▶ _Problem requirements_: Swap each "Task" in the entries below for "Instruction" and write out the lines again with nothing else changed.

▶ _Supplied material_:
-------

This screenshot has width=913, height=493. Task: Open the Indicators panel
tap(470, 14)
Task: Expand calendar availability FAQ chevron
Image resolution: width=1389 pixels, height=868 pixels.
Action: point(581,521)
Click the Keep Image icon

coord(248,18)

-------

▶ _Output below_:
This screenshot has width=913, height=493. Instruction: Open the Indicators panel
tap(470, 14)
Instruction: Expand calendar availability FAQ chevron
Image resolution: width=1389 pixels, height=868 pixels.
Action: point(581,521)
Click the Keep Image icon

coord(248,18)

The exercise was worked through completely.